#### EXERCISE MATERIALS ####

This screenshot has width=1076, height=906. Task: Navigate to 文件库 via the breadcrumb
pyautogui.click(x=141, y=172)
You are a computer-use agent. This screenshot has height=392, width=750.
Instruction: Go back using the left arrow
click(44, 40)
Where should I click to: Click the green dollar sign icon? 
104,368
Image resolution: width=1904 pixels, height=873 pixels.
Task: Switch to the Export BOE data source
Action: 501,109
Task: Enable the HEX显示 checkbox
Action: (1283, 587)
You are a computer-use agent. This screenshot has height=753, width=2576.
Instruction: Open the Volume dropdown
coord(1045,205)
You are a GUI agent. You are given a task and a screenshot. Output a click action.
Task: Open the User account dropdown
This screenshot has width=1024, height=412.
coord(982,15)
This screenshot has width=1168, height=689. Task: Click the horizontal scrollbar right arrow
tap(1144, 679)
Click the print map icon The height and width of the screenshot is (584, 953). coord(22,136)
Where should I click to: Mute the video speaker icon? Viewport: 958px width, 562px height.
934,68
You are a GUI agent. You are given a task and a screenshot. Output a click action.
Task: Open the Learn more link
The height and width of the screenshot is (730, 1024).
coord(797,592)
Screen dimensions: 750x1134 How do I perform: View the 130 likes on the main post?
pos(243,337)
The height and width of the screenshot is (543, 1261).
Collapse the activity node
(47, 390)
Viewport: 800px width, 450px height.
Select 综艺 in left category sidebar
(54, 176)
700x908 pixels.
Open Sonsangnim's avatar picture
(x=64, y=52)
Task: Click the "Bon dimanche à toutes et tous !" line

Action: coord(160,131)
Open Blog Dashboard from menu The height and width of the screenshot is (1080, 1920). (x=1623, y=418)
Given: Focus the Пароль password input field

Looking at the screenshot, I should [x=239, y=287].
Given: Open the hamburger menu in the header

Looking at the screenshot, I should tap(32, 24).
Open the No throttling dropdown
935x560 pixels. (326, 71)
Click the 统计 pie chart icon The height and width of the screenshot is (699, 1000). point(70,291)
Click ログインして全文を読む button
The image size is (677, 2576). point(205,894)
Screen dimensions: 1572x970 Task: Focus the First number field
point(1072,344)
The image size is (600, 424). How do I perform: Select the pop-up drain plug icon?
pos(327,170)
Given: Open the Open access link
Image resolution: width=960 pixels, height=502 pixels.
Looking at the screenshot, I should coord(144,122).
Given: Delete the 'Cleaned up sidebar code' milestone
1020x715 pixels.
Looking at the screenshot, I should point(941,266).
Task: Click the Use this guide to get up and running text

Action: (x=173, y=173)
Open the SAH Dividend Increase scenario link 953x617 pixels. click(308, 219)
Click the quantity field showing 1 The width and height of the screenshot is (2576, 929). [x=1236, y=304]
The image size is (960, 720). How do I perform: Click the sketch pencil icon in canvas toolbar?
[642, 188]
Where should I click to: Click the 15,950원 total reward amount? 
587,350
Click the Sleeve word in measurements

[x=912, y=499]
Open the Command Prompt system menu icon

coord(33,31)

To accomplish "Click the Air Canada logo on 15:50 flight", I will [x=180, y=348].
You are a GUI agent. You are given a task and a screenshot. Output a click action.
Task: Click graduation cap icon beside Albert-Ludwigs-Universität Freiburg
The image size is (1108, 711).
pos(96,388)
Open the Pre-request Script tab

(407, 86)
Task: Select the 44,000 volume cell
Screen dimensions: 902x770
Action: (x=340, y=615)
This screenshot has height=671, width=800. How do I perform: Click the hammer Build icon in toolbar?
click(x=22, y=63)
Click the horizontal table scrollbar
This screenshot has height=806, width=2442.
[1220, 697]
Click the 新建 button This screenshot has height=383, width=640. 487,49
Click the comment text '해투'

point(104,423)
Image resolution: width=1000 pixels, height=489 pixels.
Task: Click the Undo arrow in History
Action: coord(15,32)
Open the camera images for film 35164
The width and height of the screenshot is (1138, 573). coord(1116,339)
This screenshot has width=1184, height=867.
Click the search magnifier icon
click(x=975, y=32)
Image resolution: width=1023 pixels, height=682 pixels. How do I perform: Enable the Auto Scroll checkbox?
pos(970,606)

####

WHAT YOU WILL DO
Could you write out, exactly, each line of the data above from the one containing "Open the camera images for film 35164" through the last, including both?

EXPECTED ANSWER
Open the camera images for film 35164
The width and height of the screenshot is (1138, 573). coord(1116,339)
This screenshot has width=1184, height=867.
Click the search magnifier icon
click(x=975, y=32)
Image resolution: width=1023 pixels, height=682 pixels. How do I perform: Enable the Auto Scroll checkbox?
pos(970,606)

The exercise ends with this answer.